The accordion case and knife were eventually connected to the men, as well as a partial Pennsylvania license plate seen by a witness near Bass’ estate on the night of the home invasion, among other evidence.

Bass, credited with helping to raise the profile of ballet in the U.S., died in 2020. She was 78.

A message was left seeking comment from Lethbridge with a gallery that has shown his artwork.

In 2012, during the trial of Emanuel Nicolescu, one of the intruders and Bass’ former house manager that she had fired, Bass tearfully described thinking she was going to die the night the three men burst into the home she shared with Lethbridge.

Bass said she was taking care of her 3-year-old grandson that weekend and had just put the boy to bed when the break-in occurred, according to news reports.

“I heard war cries, a terrifying sound. I saw three men, dressed in black, charging up the stairs, almost like they were in military formation,” she testified.

She said the intruders then grabbed her, threw her onto the floor and tied up both she and Lethbridge. The men then injected the couple with a substance that turned out to be a benign liquid, according to news reports. Bass said the men had guns and knives but she never saw their faces during the hours-long ordeal.

Bass testified how she was traumatized for months by the attack, noting how she and Lethbridge had previously enjoyed spending weekends at the countryside home.

“Before the home invasion,” she said, “I felt quite comfortable being there by myself. I can’t stay there by myself anymore.”

_Data records_
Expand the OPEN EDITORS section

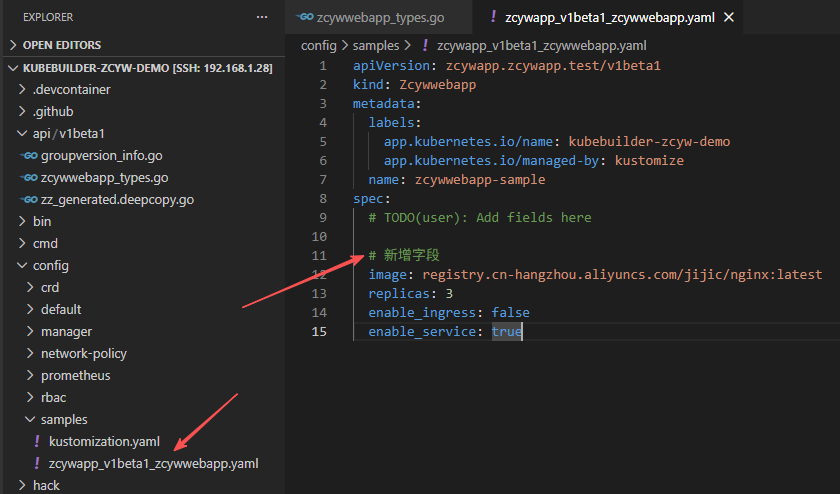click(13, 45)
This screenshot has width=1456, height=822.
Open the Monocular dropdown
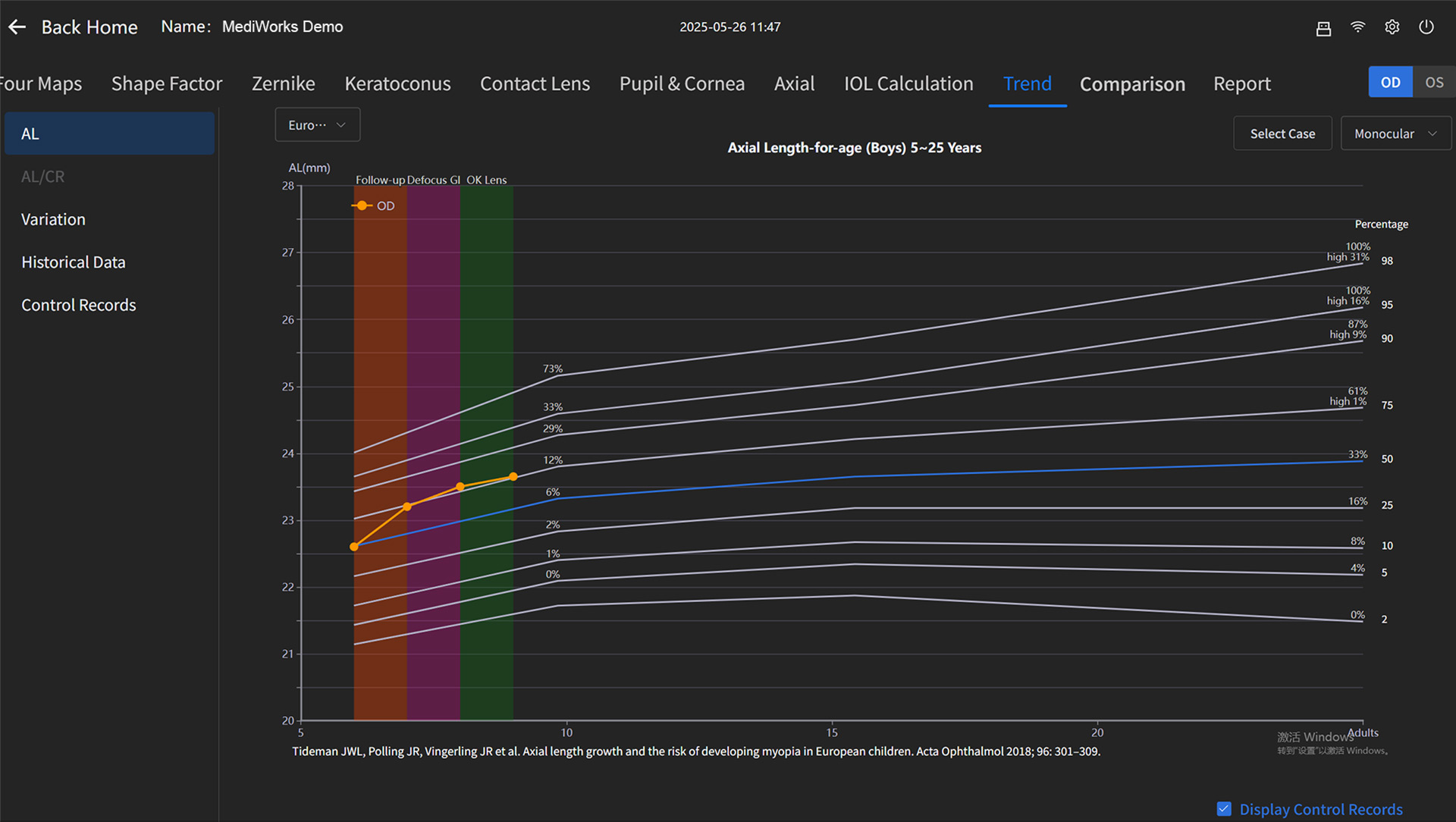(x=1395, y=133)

_Aim of the task_
Transcribe the home invasion report verbatim from "The accordion case" up to and including "among other evidence.".

_Result of the exercise_
The accordion case and knife were eventually connected to the men, as well as a partial Pennsylvania license plate seen by a witness near Bass’ estate on the night of the home invasion, among other evidence.